* Work task:
Return the data that follows exactly, with each line intact.

* Dataset:
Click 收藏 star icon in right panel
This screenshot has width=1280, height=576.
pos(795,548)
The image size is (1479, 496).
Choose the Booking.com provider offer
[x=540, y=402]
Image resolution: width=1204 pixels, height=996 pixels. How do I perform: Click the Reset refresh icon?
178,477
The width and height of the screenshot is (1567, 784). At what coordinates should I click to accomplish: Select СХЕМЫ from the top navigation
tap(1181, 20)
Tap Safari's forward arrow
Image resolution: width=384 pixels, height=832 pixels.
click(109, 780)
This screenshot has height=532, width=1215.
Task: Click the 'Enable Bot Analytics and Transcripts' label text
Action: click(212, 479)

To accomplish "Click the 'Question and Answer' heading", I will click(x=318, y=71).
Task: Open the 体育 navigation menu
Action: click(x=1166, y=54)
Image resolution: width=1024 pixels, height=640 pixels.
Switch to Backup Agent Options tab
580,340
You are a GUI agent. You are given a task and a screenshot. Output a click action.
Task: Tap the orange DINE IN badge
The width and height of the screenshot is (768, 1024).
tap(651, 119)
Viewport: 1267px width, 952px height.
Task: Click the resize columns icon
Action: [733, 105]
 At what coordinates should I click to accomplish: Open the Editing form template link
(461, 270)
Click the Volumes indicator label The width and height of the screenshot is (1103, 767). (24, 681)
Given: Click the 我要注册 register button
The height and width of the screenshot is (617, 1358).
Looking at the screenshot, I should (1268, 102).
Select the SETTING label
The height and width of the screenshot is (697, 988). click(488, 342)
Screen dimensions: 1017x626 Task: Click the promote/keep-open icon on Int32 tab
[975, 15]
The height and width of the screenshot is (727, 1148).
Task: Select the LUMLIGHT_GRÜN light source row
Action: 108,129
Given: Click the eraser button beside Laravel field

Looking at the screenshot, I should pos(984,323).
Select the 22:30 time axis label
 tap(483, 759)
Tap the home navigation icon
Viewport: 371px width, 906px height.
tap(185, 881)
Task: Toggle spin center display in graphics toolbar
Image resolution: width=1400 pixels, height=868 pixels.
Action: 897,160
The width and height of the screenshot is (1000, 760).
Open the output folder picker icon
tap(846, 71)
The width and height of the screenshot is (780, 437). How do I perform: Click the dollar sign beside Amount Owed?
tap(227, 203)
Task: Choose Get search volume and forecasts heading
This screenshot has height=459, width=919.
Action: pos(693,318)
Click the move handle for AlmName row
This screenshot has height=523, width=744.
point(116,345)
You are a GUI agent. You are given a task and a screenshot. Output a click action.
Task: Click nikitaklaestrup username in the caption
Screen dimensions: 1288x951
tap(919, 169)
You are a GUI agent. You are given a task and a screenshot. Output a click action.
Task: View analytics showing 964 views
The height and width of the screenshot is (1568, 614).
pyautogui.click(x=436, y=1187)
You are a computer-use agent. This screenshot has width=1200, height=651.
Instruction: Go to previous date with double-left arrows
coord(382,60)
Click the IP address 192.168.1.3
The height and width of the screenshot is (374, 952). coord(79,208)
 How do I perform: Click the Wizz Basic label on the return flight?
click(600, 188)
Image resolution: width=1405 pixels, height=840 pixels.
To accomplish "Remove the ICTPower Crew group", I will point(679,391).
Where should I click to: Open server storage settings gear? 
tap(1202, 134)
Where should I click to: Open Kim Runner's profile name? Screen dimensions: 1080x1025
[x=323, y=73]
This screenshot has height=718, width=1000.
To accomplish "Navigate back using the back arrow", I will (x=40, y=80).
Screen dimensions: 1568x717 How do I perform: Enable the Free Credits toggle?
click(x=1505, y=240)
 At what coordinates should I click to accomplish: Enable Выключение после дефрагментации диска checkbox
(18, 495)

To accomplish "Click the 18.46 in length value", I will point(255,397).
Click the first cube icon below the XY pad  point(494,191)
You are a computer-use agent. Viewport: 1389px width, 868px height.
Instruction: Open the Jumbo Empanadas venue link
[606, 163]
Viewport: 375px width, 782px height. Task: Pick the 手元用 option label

* Solved problem:
Click 收藏 star icon in right panel
This screenshot has width=1280, height=576.
pos(795,548)
The image size is (1479, 496).
Choose the Booking.com provider offer
[x=540, y=402]
Image resolution: width=1204 pixels, height=996 pixels. How do I perform: Click the Reset refresh icon?
178,477
The width and height of the screenshot is (1567, 784). At what coordinates should I click to accomplish: Select СХЕМЫ from the top navigation
tap(1181, 20)
Tap Safari's forward arrow
Image resolution: width=384 pixels, height=832 pixels.
click(109, 780)
This screenshot has height=532, width=1215.
Task: Click the 'Enable Bot Analytics and Transcripts' label text
Action: click(212, 479)

To accomplish "Click the 'Question and Answer' heading", I will click(x=318, y=71).
Task: Open the 体育 navigation menu
Action: click(x=1166, y=54)
Image resolution: width=1024 pixels, height=640 pixels.
Switch to Backup Agent Options tab
580,340
You are a GUI agent. You are given a task and a screenshot. Output a click action.
Task: Tap the orange DINE IN badge
The width and height of the screenshot is (768, 1024).
tap(651, 119)
Viewport: 1267px width, 952px height.
Task: Click the resize columns icon
Action: [733, 105]
 At what coordinates should I click to accomplish: Open the Editing form template link
(461, 270)
Click the Volumes indicator label The width and height of the screenshot is (1103, 767). (24, 681)
Given: Click the 我要注册 register button
The height and width of the screenshot is (617, 1358).
Looking at the screenshot, I should (1268, 102).
Select the SETTING label
The height and width of the screenshot is (697, 988). click(488, 342)
Screen dimensions: 1017x626 Task: Click the promote/keep-open icon on Int32 tab
[975, 15]
The height and width of the screenshot is (727, 1148).
Task: Select the LUMLIGHT_GRÜN light source row
Action: 108,129
Given: Click the eraser button beside Laravel field

Looking at the screenshot, I should pos(984,323).
Select the 22:30 time axis label
 tap(483, 759)
Tap the home navigation icon
Viewport: 371px width, 906px height.
tap(185, 881)
Task: Toggle spin center display in graphics toolbar
Image resolution: width=1400 pixels, height=868 pixels.
Action: 897,160
The width and height of the screenshot is (1000, 760).
Open the output folder picker icon
tap(846, 71)
The width and height of the screenshot is (780, 437). How do I perform: Click the dollar sign beside Amount Owed?
tap(227, 203)
Task: Choose Get search volume and forecasts heading
This screenshot has height=459, width=919.
Action: pos(693,318)
Click the move handle for AlmName row
This screenshot has height=523, width=744.
point(116,345)
You are a GUI agent. You are given a task and a screenshot. Output a click action.
Task: Click nikitaklaestrup username in the caption
Screen dimensions: 1288x951
tap(919, 169)
You are a GUI agent. You are given a task and a screenshot. Output a click action.
Task: View analytics showing 964 views
The height and width of the screenshot is (1568, 614).
pyautogui.click(x=436, y=1187)
You are a computer-use agent. This screenshot has width=1200, height=651.
Instruction: Go to previous date with double-left arrows
coord(382,60)
Click the IP address 192.168.1.3
The height and width of the screenshot is (374, 952). coord(79,208)
 How do I perform: Click the Wizz Basic label on the return flight?
click(600, 188)
Image resolution: width=1405 pixels, height=840 pixels.
To accomplish "Remove the ICTPower Crew group", I will point(679,391).
Where should I click to: Open server storage settings gear? 
tap(1202, 134)
Where should I click to: Open Kim Runner's profile name? Screen dimensions: 1080x1025
[x=323, y=73]
This screenshot has height=718, width=1000.
To accomplish "Navigate back using the back arrow", I will (x=40, y=80).
Screen dimensions: 1568x717 How do I perform: Enable the Free Credits toggle?
click(x=1505, y=240)
 At what coordinates should I click to accomplish: Enable Выключение после дефрагментации диска checkbox
(18, 495)

To accomplish "Click the 18.46 in length value", I will point(255,397).
Click the first cube icon below the XY pad  point(494,191)
You are a computer-use agent. Viewport: 1389px width, 868px height.
Instruction: Open the Jumbo Empanadas venue link
[606, 163]
Viewport: 375px width, 782px height. Task: Pick the 手元用 option label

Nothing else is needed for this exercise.